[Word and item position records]
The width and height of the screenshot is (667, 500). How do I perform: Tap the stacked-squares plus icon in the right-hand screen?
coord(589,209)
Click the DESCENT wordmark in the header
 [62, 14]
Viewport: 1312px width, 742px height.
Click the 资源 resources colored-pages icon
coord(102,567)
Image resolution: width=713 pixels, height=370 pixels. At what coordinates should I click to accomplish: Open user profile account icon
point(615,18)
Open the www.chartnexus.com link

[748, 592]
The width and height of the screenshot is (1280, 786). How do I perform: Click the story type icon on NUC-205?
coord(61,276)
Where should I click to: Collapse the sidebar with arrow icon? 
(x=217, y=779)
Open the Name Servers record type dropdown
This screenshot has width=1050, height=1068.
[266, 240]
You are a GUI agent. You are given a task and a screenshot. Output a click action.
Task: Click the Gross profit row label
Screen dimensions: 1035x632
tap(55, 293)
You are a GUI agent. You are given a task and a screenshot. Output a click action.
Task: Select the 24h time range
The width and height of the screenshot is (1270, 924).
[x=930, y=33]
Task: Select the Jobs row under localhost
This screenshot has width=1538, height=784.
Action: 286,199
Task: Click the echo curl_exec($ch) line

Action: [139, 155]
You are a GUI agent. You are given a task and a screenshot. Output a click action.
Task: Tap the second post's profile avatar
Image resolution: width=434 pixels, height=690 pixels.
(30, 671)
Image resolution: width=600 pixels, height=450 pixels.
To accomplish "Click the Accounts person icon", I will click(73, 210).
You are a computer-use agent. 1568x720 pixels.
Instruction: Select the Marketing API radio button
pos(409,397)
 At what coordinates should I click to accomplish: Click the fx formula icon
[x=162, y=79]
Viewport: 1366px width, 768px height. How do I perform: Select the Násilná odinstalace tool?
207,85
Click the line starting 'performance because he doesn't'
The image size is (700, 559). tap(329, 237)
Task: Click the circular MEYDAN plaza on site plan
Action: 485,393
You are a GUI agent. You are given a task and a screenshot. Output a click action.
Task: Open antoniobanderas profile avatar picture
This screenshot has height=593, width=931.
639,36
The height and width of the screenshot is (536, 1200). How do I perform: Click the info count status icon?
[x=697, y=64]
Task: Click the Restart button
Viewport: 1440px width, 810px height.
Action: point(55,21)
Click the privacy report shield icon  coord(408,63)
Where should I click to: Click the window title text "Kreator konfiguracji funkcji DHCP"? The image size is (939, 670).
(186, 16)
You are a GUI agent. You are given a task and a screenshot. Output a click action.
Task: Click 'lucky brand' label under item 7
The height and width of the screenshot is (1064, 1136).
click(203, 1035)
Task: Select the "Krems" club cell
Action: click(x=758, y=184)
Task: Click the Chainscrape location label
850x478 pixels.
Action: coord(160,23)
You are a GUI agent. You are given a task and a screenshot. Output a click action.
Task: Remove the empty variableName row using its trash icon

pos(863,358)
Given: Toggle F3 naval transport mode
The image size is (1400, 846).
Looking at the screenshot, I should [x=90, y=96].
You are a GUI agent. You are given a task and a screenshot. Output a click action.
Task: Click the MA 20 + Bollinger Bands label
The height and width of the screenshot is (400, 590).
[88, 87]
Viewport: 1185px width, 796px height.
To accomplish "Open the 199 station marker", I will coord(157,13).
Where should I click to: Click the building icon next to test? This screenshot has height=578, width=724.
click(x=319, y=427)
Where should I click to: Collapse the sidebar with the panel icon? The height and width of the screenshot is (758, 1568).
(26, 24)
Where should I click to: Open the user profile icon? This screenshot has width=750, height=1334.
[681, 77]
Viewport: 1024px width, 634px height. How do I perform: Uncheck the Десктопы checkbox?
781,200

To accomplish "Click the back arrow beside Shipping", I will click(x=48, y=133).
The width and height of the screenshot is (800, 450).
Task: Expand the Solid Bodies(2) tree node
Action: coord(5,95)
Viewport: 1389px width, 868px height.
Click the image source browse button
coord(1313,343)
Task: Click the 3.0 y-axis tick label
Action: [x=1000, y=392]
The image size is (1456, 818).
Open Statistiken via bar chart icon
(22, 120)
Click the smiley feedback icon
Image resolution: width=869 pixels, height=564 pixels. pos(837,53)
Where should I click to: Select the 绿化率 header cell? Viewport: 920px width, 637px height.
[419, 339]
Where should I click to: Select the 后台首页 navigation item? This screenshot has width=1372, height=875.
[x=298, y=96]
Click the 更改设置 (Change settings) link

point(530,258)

What you have to do
Please quote the records above word for word, starting at their first line and ending at the line containing "Action: 485,393".

Exercise answer
The width and height of the screenshot is (667, 500). How do I perform: Tap the stacked-squares plus icon in the right-hand screen?
coord(589,209)
Click the DESCENT wordmark in the header
 [62, 14]
Viewport: 1312px width, 742px height.
Click the 资源 resources colored-pages icon
coord(102,567)
Image resolution: width=713 pixels, height=370 pixels. At what coordinates should I click to accomplish: Open user profile account icon
point(615,18)
Open the www.chartnexus.com link

[748, 592]
The width and height of the screenshot is (1280, 786). How do I perform: Click the story type icon on NUC-205?
coord(61,276)
Where should I click to: Collapse the sidebar with arrow icon? 
(x=217, y=779)
Open the Name Servers record type dropdown
This screenshot has width=1050, height=1068.
[266, 240]
You are a GUI agent. You are given a task and a screenshot. Output a click action.
Task: Click the Gross profit row label
Screen dimensions: 1035x632
tap(55, 293)
You are a GUI agent. You are given a task and a screenshot. Output a click action.
Task: Select the 24h time range
The width and height of the screenshot is (1270, 924).
[x=930, y=33]
Task: Select the Jobs row under localhost
This screenshot has width=1538, height=784.
Action: 286,199
Task: Click the echo curl_exec($ch) line

Action: [139, 155]
You are a GUI agent. You are given a task and a screenshot. Output a click action.
Task: Tap the second post's profile avatar
Image resolution: width=434 pixels, height=690 pixels.
(30, 671)
Image resolution: width=600 pixels, height=450 pixels.
To accomplish "Click the Accounts person icon", I will click(73, 210).
You are a computer-use agent. 1568x720 pixels.
Instruction: Select the Marketing API radio button
pos(409,397)
 At what coordinates should I click to accomplish: Click the fx formula icon
[x=162, y=79]
Viewport: 1366px width, 768px height. How do I perform: Select the Násilná odinstalace tool?
207,85
Click the line starting 'performance because he doesn't'
The image size is (700, 559). tap(329, 237)
Task: Click the circular MEYDAN plaza on site plan
Action: 485,393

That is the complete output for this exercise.